What the task asks →
Up to and including the line containing "Task: Click the calendar icon beside the date", set down each line of the entries below exactly, starting from the first, and leave out the rest.

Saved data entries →
************
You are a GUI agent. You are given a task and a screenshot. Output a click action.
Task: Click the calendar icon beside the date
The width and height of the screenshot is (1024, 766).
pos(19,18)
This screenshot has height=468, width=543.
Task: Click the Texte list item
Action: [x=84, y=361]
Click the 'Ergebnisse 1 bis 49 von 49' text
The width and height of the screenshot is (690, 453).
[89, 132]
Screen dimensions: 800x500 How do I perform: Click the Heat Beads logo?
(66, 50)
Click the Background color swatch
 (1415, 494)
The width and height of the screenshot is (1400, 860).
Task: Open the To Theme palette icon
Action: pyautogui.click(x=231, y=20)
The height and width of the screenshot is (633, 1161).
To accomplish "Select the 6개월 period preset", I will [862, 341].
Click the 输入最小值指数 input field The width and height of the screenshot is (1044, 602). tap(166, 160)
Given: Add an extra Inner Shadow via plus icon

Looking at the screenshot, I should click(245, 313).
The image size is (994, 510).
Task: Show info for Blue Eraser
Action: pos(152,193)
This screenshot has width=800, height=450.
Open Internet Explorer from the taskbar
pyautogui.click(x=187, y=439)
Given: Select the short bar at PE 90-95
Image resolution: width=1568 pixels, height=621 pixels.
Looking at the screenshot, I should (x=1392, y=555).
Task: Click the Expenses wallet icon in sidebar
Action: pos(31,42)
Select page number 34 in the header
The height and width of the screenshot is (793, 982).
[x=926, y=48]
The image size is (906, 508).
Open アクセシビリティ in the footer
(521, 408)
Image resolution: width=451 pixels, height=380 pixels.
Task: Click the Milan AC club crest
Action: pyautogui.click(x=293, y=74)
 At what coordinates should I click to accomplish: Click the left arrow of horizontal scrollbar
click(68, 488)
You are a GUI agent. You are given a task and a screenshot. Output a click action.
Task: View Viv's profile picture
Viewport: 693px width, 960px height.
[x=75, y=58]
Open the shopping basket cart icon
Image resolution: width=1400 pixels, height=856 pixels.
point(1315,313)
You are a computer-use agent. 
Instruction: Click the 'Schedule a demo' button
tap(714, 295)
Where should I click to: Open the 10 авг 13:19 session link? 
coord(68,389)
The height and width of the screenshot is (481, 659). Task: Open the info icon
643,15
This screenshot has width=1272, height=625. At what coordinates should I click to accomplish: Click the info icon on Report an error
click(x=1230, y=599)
************
Solution to the exercise →
You are a GUI agent. You are given a task and a screenshot. Output a click action.
Task: Click the calendar icon beside the date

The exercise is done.